陸唯面無表情,而宋淮謹的額頭泌出一層汗水。他眼尾堪堪發紅,下顎也越發鋒利,卻不敢出一點聲音,生怕秦熠發現。
“不舒服?”
秦熠看著他頭上漸漸分泌出的汗珠,眉頭緊蹙,說著就要站起來。
“沒有!”宋淮謹側了身,壓下心裡的邪火,開始後悔自己不該讓人都離開。但凡他們身後有人,小丫頭也不會惡劣囂張至此。
那隻小腳還在自己腿間最敏感的位置作威作福,甚至開始用靈活的腳趾勾勒大物的形狀。他忍得難受,漆黑髮絲下儘是細碎的閃光,手中的餐具也被他咬出齒痕。

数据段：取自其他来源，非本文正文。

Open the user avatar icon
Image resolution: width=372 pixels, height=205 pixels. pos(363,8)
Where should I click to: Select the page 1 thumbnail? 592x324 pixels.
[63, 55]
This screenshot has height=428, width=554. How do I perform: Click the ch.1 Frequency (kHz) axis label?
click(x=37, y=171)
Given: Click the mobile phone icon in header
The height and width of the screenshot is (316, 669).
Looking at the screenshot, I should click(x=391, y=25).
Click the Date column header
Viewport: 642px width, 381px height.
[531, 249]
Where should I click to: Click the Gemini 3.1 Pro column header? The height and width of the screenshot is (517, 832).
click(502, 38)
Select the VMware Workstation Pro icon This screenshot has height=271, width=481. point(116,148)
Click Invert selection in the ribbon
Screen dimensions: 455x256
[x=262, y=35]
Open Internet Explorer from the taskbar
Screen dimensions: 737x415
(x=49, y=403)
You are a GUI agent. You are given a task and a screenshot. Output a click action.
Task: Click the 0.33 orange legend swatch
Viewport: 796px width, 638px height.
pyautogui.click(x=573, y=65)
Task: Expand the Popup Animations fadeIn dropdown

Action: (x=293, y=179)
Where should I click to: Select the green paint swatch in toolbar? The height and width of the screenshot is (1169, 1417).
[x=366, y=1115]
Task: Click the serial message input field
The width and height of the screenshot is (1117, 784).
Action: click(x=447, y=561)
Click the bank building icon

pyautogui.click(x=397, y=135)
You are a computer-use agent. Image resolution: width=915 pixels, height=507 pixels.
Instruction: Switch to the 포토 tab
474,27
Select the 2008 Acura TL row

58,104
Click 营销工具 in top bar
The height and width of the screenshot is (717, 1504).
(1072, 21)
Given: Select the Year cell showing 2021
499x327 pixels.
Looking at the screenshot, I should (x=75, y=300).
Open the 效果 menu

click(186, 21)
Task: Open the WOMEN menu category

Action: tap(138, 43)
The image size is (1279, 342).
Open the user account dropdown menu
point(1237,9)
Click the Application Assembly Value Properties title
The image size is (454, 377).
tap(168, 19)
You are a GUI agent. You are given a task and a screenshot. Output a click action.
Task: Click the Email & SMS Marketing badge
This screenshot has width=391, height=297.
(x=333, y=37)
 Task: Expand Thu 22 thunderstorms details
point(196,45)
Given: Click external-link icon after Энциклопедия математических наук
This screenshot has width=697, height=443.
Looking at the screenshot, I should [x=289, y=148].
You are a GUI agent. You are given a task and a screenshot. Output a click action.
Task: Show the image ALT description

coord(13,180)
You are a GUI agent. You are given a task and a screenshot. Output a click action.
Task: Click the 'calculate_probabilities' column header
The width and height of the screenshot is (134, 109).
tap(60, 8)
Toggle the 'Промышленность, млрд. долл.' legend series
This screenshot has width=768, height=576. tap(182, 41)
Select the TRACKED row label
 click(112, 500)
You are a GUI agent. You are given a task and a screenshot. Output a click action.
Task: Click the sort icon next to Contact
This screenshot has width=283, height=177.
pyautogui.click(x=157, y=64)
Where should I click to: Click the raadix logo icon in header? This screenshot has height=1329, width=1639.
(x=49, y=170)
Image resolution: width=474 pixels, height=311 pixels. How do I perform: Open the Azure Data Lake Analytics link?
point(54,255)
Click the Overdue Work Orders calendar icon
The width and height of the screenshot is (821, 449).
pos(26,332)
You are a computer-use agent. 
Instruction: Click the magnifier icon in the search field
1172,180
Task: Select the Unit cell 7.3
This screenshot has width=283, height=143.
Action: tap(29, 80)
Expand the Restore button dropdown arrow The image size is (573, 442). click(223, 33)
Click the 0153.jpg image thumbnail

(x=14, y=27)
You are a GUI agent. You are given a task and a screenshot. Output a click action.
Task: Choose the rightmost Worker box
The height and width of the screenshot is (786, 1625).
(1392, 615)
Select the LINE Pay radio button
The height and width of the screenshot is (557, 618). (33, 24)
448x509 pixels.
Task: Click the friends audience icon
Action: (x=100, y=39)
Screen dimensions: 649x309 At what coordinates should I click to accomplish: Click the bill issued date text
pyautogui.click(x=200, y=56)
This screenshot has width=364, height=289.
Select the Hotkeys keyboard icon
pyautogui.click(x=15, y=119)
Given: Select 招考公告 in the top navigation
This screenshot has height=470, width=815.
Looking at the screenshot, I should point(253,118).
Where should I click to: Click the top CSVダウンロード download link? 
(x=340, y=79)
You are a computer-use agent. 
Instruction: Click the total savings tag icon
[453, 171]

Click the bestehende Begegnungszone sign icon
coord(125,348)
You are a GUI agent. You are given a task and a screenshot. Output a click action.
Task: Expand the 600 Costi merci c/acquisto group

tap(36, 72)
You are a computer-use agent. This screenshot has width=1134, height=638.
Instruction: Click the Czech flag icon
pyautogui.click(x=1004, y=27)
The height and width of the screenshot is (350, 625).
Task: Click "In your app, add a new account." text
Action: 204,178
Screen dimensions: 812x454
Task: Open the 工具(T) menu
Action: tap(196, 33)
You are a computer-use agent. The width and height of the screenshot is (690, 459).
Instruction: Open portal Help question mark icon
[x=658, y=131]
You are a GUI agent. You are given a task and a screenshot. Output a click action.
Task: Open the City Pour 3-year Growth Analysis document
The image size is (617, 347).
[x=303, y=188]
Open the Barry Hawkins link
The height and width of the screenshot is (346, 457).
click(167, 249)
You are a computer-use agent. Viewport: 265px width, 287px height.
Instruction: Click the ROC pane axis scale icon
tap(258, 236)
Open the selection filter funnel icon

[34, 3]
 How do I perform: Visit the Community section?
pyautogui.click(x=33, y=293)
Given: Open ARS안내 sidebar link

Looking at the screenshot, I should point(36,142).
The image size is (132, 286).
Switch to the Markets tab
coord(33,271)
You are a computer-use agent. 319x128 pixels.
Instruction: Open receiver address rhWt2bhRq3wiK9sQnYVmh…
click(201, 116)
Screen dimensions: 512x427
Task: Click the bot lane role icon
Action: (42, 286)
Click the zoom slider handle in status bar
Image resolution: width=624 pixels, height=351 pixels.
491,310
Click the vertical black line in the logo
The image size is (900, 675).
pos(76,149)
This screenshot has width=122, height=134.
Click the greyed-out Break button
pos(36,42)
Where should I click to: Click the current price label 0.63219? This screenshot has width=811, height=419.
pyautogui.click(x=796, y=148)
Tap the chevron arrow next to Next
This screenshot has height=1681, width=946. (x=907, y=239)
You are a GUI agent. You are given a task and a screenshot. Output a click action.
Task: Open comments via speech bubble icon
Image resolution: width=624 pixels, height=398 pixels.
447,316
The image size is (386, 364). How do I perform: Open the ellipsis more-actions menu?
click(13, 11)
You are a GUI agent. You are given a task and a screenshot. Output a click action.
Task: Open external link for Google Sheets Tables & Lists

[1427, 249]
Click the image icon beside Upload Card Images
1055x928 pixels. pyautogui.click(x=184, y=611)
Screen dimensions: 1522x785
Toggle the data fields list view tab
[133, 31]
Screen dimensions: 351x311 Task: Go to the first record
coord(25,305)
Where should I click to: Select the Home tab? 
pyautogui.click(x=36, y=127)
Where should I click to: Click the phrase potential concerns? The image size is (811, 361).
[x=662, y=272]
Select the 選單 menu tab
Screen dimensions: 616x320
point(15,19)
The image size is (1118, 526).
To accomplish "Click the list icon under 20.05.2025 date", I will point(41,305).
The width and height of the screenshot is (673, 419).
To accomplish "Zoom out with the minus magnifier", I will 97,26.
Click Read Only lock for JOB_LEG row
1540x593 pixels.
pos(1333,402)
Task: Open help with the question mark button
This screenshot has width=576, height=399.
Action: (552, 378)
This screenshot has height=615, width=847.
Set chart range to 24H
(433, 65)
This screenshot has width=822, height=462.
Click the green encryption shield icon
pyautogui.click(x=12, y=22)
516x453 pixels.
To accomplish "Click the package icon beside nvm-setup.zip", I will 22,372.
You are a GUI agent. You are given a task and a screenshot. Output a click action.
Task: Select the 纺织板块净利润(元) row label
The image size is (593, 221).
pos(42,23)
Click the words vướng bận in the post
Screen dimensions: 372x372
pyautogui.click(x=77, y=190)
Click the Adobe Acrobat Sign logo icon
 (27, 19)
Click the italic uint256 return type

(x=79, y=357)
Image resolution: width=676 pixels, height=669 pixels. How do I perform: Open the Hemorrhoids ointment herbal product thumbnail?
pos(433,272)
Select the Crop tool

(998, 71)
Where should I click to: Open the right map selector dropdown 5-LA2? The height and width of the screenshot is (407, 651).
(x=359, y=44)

男人在她不停挑逗中吃完了早餐,直到陸唯放下餐具,他才攤在椅子上。
秦熠和陸唯相繼離開餐廳,身下洶湧不斷,他特意找了一條沒人的路回房間。
“淮謹。”
二哥的聲音讓他身軀一震,也不敢轉過身。
秦熠念著宋淮謹剛剛有事要和自己說,特意來他門口等他。結果叫了他一聲之後人卻不回頭,只用後腦勺對著自己。
“你今天怎麼了?”
宋淮謹往日都是一副玩世不恭的模樣,今天的他著實反常。走廊里沒有別人,秦熠在兄弟面前並不端老大的做派,走到宋淮謹身後拍了他一下,餘光就瞥到他身體的變化。
“呵......”秦熠挑著一側唇角搖了搖頭。
這些年他是旁觀者清的。
回憶了下昨晚的事,還有今天早晨兩人之間的詭異氣氛,把這些聯繫起來就大概想象出了怎麼回事。
不過聰明如秦熠,只是拍拍宋淮謹的肩膀就離開了走廊。
宋淮謹從房間里待了許久,直到房中響過一陣水聲之後才重新換了一身衣服去找秦熠。
從秦熠房間出來之後已經到了中午,午飯時間不見陸唯的身影,和門口一問才知道陸小姐回了陸家。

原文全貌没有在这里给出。